Gleich vorab eine wichtige Klarstellung

Ich möchte zu Beginn etwas zum Begriff Esoterik sagen.
Ich persönlich verstehe Esoterik eigentlich anders, als sie heute häufig verwendet wird. Menschen, die sich ernsthaft mit Spiritualität, alternativen Weltbildern oder esoterischen Ansätzen beschäftigen, haben meinen Respekt und geniessen meine volle Anerkennung.

Wenn ich im Folgenden jedoch von „Brillenfrei-Esoterik“ spreche, nutze ich diesen Begriff bewusst in seiner heute gebräuchlichen, eher abwertenden Bedeutung.
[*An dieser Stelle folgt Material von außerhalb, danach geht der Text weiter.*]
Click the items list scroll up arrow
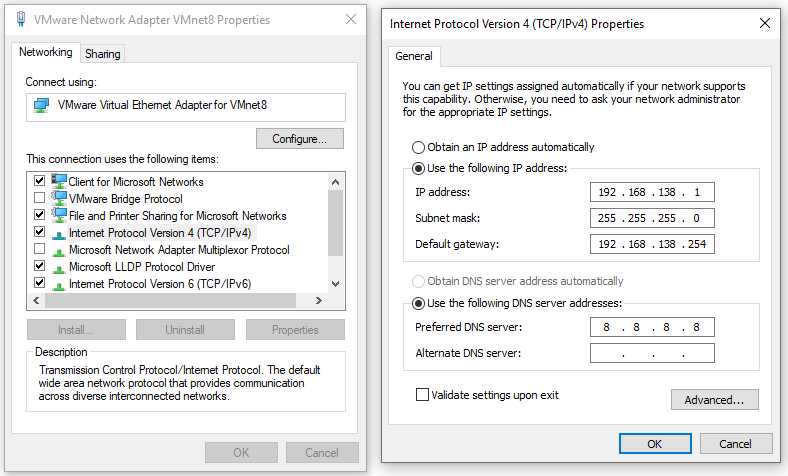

Nicht, um Esoterik pauschal zu diskreditieren, sondern um meine klare Haltung gegenüber bestimmten Brillenfrei-Versprechen zum Ausdruck zu bringen.

Die Personen und Programme, die ich hier meine, sind keine spirituellen Suchenden, sondern Anbieter von Heilsversprechen, die entweder aus mangelndem fachlichem Verständnis handeln
oder bewusst mit irreführenden Aussagen arbeiten.

Im ungünstigsten Fall bewegen wir uns hier im Bereich scharlatanischer oder zumindest unseriöser Geschäftsmodelle.

Brillenfrei-Ansätze sind keine homogene Gruppe

Wichtig ist mir eine Differenzierung: Brillenfrei ist kein einheitliches Konzept. Die Ansätze stammen von sehr unterschiedlichen Personen mit sehr unterschiedlichen Hintergründen.

Ein klassisches Beispiel ist „Vergiss deine Brille“ von Leo Angart.
Angart kommt ursprünglich aus dem Business- und Coaching-Bereich und verfügt über keine medizinische oder optometrische Ausbildung. Seine Inhalte basieren im Wesentlichen auf frei zugänglichen Quellen und älteren Konzepten allen voran auf „Perfect Sight Without Glasses“ von William Horatio Bates, erstmals veröffentlicht 1920.

Bates trug zwar einen Doktortitel doch ein Titel allein ist keine Garantie für wissenschaftliches Arbeiten. Die meisten seiner Theorien gelten in der heutigen Augenheilkunde und Optometrie als klar widerlegt.

Alte Ideen, immer neu verpackt

Auch Autoren wie Mirzakarim Norbekov oder Harry Benjamin bewegen sich in ähnlichen Denkmustern. Trotz teils beeindruckender Lebensläufe bleiben ihre Interpretationen von Augentraining methodisch schwach, diagnostisch unsauber und wissenschaftlich nicht belastbar.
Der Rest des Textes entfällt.